(Stored data entries)
* * * * * * * * *

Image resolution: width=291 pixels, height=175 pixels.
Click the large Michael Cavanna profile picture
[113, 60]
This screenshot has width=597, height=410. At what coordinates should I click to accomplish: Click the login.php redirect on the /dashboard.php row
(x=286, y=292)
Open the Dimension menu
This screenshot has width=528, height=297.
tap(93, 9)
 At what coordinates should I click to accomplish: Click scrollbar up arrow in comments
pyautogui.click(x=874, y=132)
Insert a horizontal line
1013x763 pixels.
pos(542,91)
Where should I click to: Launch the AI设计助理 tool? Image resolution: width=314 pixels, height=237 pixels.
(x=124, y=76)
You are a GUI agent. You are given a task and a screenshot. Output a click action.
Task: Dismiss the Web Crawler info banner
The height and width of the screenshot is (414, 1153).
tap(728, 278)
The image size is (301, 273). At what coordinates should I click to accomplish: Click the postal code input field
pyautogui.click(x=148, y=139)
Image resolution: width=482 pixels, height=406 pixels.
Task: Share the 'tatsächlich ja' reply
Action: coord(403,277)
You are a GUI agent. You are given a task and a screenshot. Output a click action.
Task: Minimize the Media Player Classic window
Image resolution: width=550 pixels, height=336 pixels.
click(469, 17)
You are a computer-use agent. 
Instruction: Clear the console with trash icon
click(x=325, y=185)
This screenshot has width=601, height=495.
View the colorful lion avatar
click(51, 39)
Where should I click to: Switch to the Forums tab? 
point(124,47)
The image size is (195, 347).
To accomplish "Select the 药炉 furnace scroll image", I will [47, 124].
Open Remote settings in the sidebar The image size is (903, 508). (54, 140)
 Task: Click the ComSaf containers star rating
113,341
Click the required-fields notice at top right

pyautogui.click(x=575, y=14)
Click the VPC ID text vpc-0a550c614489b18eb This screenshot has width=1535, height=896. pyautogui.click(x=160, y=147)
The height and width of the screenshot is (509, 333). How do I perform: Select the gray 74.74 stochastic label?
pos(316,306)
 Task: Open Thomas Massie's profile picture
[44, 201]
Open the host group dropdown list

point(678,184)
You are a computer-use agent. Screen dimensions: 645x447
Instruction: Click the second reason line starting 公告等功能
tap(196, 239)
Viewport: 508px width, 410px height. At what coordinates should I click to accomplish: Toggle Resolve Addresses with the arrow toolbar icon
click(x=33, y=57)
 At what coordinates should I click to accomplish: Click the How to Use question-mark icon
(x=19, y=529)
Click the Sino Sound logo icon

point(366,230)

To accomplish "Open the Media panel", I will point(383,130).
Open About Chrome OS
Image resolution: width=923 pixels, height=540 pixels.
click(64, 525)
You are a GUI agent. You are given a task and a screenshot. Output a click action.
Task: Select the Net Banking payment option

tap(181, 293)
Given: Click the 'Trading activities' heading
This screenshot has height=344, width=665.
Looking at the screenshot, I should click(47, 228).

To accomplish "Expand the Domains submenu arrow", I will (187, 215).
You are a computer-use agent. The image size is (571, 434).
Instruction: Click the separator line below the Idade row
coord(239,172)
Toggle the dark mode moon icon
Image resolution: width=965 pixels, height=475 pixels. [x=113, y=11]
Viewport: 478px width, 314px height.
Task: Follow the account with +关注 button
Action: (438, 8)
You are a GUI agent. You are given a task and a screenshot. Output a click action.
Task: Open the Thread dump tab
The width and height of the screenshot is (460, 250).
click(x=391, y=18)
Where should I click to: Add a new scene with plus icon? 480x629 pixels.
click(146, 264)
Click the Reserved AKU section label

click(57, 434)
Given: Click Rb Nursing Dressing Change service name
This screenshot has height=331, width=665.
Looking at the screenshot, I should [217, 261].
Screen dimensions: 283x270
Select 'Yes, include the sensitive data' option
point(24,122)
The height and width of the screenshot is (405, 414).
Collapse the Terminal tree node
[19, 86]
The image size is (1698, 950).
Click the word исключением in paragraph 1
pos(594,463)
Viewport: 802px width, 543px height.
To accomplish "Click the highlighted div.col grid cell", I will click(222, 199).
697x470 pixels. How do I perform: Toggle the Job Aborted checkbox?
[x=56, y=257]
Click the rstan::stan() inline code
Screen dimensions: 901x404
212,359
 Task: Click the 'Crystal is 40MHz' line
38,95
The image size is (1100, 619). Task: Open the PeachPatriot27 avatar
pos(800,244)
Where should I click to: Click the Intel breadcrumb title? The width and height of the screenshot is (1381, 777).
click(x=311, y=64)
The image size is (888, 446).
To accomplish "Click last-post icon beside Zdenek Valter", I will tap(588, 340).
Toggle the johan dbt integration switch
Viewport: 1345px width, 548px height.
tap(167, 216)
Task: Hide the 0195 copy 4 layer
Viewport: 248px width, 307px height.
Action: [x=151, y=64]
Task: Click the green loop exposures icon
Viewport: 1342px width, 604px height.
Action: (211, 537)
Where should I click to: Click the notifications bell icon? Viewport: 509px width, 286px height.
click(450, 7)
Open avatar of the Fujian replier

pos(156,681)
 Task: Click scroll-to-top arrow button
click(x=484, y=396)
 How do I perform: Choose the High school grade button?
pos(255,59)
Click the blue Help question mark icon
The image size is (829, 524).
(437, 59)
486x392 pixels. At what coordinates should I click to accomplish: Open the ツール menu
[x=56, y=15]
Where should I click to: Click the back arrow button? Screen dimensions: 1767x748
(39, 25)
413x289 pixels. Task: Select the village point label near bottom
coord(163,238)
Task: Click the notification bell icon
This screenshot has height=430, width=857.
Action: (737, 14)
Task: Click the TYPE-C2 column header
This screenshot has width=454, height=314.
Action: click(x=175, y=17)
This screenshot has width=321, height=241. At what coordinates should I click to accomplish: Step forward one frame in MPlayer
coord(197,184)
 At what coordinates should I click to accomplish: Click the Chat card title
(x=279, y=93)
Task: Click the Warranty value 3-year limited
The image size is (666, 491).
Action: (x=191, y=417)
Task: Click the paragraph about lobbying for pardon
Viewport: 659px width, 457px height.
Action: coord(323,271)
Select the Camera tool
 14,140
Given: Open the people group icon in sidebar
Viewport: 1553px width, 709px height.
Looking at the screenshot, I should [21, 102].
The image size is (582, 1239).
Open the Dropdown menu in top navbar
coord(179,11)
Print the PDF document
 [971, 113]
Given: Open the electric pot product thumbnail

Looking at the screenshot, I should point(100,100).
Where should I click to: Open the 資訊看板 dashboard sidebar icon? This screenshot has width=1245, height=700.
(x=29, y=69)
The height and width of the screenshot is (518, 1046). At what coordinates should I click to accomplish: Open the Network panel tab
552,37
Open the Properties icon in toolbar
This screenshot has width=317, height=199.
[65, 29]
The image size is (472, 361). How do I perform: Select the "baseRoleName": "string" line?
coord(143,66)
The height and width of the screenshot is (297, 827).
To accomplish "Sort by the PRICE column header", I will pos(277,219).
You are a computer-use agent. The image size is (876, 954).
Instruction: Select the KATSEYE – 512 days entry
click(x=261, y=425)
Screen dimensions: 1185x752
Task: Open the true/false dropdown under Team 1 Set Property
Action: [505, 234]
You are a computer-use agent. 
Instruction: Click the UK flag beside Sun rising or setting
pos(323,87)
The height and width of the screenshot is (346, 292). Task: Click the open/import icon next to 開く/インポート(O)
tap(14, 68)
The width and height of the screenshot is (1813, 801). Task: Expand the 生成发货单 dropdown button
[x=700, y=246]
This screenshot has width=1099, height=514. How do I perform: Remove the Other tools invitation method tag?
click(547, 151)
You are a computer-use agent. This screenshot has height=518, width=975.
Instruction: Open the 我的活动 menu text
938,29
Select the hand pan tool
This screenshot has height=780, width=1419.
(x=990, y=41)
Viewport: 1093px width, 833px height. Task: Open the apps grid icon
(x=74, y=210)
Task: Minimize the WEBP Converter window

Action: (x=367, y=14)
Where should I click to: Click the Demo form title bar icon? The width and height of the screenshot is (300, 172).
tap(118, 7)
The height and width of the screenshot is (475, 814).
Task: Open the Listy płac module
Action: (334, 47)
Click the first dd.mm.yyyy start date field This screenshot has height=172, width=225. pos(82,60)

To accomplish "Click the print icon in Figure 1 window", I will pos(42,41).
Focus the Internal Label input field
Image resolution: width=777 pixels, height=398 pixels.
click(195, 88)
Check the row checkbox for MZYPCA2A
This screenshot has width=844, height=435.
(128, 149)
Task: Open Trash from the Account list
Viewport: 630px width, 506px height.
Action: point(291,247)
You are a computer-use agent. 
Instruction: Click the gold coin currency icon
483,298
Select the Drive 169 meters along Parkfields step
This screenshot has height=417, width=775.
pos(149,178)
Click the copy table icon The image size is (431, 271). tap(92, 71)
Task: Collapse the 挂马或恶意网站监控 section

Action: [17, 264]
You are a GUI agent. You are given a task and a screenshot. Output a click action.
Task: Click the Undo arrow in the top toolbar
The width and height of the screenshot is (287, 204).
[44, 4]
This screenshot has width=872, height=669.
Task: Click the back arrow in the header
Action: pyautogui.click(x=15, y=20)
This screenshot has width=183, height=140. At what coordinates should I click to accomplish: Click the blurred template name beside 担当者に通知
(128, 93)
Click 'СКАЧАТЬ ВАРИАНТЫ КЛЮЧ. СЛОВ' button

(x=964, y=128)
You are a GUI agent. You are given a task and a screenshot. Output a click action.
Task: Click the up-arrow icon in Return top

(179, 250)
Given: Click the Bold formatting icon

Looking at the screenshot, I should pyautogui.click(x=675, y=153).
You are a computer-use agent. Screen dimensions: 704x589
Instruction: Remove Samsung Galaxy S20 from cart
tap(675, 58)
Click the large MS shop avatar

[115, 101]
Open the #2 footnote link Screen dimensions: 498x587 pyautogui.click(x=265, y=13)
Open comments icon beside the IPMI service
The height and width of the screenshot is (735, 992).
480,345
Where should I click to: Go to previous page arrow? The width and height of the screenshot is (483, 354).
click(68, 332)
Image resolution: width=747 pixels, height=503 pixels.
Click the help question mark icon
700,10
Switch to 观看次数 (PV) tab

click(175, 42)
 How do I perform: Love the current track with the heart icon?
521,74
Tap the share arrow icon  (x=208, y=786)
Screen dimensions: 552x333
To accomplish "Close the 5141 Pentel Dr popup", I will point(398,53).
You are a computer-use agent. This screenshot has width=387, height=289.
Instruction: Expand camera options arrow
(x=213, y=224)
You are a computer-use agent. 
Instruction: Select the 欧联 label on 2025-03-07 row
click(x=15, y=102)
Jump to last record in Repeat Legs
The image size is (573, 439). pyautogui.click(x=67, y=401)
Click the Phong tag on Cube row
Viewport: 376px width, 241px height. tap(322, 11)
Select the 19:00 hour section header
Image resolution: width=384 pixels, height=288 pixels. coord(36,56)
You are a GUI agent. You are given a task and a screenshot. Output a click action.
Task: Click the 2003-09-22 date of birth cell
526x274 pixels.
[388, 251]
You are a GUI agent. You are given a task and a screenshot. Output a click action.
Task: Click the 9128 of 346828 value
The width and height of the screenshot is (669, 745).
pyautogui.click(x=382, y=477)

* * * * * * * * *

▸ Assignment:
Your answer must be the lines from the first line of the entries above through the line that contains "Task: Minimize the Media", written out exactly.

▸ Reply:
Image resolution: width=291 pixels, height=175 pixels.
Click the large Michael Cavanna profile picture
[113, 60]
This screenshot has width=597, height=410. At what coordinates should I click to accomplish: Click the login.php redirect on the /dashboard.php row
(x=286, y=292)
Open the Dimension menu
This screenshot has width=528, height=297.
tap(93, 9)
 At what coordinates should I click to accomplish: Click scrollbar up arrow in comments
pyautogui.click(x=874, y=132)
Insert a horizontal line
1013x763 pixels.
pos(542,91)
Where should I click to: Launch the AI设计助理 tool? Image resolution: width=314 pixels, height=237 pixels.
(x=124, y=76)
You are a GUI agent. You are given a task and a screenshot. Output a click action.
Task: Dismiss the Web Crawler info banner
The height and width of the screenshot is (414, 1153).
tap(728, 278)
The image size is (301, 273). At what coordinates should I click to accomplish: Click the postal code input field
pyautogui.click(x=148, y=139)
Image resolution: width=482 pixels, height=406 pixels.
Task: Share the 'tatsächlich ja' reply
Action: coord(403,277)
You are a GUI agent. You are given a task and a screenshot. Output a click action.
Task: Minimize the Media Player Classic window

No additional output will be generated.